In this respect it may further be noted that the tactile values of Chinese figures have a meaning that enhances their humorous effect. Since objects on public exhibition are not to be touched, such matters need not be referred to public collections. Insofar as I am aware, writers on art seldom comment on the weight or even the texture of an object. Among my own small collection is, on the one hand, for example, a monster humorously terrific, rough in surface, very small, but of metals enormously heavy. It vaguely resembles a rhinoceros though I prefer to regard it as a spectre in a dream. The image has a ponderous meaning; it also has a literal ponderosity truly amazing in proportion to its size. On the other hand are decorative objects in porcelain gracefully humorous, surprisingly light in weight, bland and smooth to the touch. Even a blind man might perceive the humorous connotations of Chinese art.
Finally, as for the humorous representation of the human image itself, the story is far too long even to be summarized here. However, being at home among the birds and animals, man at least merits a paragraph. The paintings of drunken monks or of the religious performing deliberately absurd actions are extremely familiar. The Chinese genius in drawing grotesque figures from all classes in society is at once apparent. Chinese classical artists are the foremost of cartoonists. What caricatures are to be seen in the anonymous scroll, “Yang P’u Moving His Family,” in the Art Institute of Chicago! What an amazingly sophisticated image is Lo P’ing’s “Portrait of the Artist’s Friend I-an,” from the Ching Yüan Chai Collection! There are delectable images of scholars rejoicing in their ease; of village peddlers, of common servants, of playful children.
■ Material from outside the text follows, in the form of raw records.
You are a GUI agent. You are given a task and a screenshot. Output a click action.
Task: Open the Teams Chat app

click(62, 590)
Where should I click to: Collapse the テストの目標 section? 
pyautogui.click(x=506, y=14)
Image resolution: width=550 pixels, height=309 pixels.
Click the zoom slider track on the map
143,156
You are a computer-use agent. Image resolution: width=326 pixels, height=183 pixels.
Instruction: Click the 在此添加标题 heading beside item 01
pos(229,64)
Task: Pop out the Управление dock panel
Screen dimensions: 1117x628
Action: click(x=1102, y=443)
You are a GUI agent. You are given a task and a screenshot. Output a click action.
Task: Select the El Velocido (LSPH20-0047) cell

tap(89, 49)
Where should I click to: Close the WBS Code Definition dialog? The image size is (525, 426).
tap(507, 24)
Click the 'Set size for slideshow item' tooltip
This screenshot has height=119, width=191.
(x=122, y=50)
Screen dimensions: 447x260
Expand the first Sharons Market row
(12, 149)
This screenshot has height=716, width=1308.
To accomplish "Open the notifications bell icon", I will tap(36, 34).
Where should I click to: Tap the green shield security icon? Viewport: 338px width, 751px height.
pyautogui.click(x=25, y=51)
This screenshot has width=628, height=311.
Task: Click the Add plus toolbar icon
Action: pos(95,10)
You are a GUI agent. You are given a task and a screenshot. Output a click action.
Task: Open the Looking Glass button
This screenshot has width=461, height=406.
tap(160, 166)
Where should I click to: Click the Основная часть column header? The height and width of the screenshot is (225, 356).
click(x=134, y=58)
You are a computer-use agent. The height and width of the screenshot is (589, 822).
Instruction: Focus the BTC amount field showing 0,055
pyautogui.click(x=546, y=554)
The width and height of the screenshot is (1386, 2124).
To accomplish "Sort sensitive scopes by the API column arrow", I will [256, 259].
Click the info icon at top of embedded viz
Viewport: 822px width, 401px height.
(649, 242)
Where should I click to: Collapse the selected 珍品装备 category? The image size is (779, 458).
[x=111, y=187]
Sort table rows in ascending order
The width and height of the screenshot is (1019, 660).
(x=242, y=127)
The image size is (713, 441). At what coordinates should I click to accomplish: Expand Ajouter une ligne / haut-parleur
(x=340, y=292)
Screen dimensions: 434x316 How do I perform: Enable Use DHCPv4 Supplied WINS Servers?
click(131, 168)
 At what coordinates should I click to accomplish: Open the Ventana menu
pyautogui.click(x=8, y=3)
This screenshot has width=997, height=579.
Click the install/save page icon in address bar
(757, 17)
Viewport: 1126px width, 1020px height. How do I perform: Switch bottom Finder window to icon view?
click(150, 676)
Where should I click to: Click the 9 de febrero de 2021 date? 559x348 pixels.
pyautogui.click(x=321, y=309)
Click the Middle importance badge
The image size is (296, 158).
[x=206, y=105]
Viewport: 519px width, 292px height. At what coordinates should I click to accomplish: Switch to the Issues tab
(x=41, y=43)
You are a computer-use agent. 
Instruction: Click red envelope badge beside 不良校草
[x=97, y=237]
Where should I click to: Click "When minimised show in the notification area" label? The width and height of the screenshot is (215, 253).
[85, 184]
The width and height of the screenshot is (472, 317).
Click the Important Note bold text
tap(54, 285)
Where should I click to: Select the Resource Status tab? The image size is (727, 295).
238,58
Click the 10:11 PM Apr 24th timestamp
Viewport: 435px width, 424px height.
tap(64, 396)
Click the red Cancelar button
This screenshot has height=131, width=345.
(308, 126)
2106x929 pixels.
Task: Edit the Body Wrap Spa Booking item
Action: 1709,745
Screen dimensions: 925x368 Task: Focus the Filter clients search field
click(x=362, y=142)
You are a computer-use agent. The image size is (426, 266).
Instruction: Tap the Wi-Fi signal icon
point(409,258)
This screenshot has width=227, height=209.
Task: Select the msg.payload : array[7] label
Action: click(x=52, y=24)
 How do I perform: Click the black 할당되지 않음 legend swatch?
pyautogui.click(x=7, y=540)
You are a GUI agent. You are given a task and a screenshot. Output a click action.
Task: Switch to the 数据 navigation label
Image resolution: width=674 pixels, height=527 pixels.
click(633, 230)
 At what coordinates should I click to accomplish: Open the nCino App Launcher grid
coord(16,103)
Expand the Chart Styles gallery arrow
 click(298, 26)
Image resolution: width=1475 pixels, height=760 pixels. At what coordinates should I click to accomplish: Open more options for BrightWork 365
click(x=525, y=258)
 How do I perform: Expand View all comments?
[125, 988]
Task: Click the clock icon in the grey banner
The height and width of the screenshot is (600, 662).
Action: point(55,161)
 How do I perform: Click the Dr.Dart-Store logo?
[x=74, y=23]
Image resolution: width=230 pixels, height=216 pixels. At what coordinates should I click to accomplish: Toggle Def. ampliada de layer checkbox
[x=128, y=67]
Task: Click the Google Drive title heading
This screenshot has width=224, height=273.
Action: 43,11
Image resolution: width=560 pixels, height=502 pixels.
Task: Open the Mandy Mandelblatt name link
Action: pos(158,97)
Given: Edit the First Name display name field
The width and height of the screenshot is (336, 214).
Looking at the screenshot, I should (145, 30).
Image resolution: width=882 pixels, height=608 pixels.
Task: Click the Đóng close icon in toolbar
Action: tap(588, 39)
The figures on the famous Han tiles in the Boston Museum of Fine Art are among the most perfect of all images of sophisticated and supercilious aristocrats. Liang K’ai ranks among the world’s greatest humorists, his imaginary portrait-sketch of Li Po being his masterpiece. As observed in the early pages of this chapter, humor is deep-seated in the heart of ancient China, resting on profound and philosophical foundations. Blessed were the scholars who smiled, for they were good Confucians and were comfortable. Blessed were the sages who laughed, for they were good Taoists and comprehended the universe.